| Text provided |
○ ○ ○ ○

The slideshow paused on the now iconic image of a young Robert Mapplethorpe, his body turned away from the camera, stance partially bent over a sheet-covered platform. He is dressed in black vinyl, a leather-braided bullwhip protruding from his rectum. With the whip firmly grasped in one hand, the artist cranes his neck to look back at the viewer, gaze unflinching in the triangular composition of black leather, white flesh, and shadow. The message is undeniable and, to the student of art history, familiar—it’s a provocation, a self-portrait, a testament of belief, conviction, and sexuality, but also of freedom, resistance, and potential. Or at least this is how the photograph was read when first exhibited in the winter of 1988. By 1989, however, it would be equally interpreted as an act of transgression, of violence, depravity, even perversity.
Last month, FotoFocus, in collaboration with the Contemporary Art Center in Cincinnati (CAC) hosted a weekend-long symposium to examine these very qualities in Mapplethorpe’s work, more than two decades after the institution’s exhibiting of the artist’s traveling retrospective, Robert Mapplethorpe: The Perfect Moment, and the attendant legal scandal that enflamed the Culture Wars. As the symposium would demonstrate, a lot can change in twenty-five years. Blood, for one thing, was different in 1990 than it is in 2015; race relations, while undeniably strained in the ’80s and ’90s, have taken on a renewed intensity in the American geography; and gay marriage, an unthinkable concept under the first Bush administration, is now legal in all fifty states. In the wake of such cultural and sociopolitical advances, the symposium attempted to address the question of impact: Do these photographs still carry the charge of transgression and boundary-breaking that they did in 1990? If so, or equally, if not, what does this mean for the power of Mapplethorpe’s work? How does our current cultural climate affect the reading of the artist’s oeuvre, of his legacy, his place in art history?
Self Portrait (with a whip) is one of thirty-nine black-and-white photographs that make up Mapplethorpe’s now infamous XYZ Portfolios, three overlapping projects that the artist engaged in between 1978 and 1981. At the time of the work’s creation, Mapplethorpe considered the three distinct portfolios as a comprehensive representation of his oeuvre—a meditation on life, death, and beauty as visualized in the content of each: the X Portfolio, featuring homosexual sadomasochistic acts; the Y Portfolio, still lifes of cut flowers; and the Z Portfolio, classically elegant nudes of African American males. Exhibited together, the series inform a delicate balance of dichotomies, the interplay between light and darkness, pain and pleasure, formal Apollonian rigor and Dionysian extravagance. Alone, the images possess an altogether different tenor.

○ ○ ○ ○

| List of tasks |
(1) According to the passage on Mapplethorpe, why did the symposium set out to ask whether the photographs still carry their charge of transgression? Answer in one to three sentences.
(2) Continue the passage on Mapplethorpe, starting right after its final sentence.
The rows that come next have no connection to the passage on Mapplethorpe.

○ ○ ○ ○

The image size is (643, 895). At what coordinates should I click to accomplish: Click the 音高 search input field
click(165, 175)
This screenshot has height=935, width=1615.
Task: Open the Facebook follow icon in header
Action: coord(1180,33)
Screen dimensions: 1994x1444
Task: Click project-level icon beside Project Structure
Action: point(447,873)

○ ○ ○ ○

| Responses to the exercise |
(1) Much had changed since 1990: blood was regarded differently, race relations had taken on a renewed intensity, and gay marriage had become legal in all fifty states. The symposium took up the question of impact in the wake of these cultural and sociopolitical advances.

(2)
Carol Squiers, curator of the International Center of Photography and a friend of Mapplethorpe’s in the ’70s, said it best: “The vocabulary for describing these works simply didn’t exist at the time.” I would argue that that vocabulary is still lacking to a degree, but what we have difficulty talking about now isn’t so much the works’ sexual content, but the subjective and deeply personal world to which these images grant us access. This is a question that defines the work of a number of contemporary photographers, from Gillian Wearing, Catherine Opie, and Cindy Sherman, to the collaborative team of Ari Versluis and profiler Ellie Uyttenbroek. Each of these artists’ interests resides in the dissonance between public and private personae, the contradiction between individual expression and collective uniformity, but none is as effective or jarring as Mapplethorpe’s depictions of the margin. The question, then, remained for me: Why? What is it about these images that constitutes their profound staying power? Their ability to haunt, shock, and provoke?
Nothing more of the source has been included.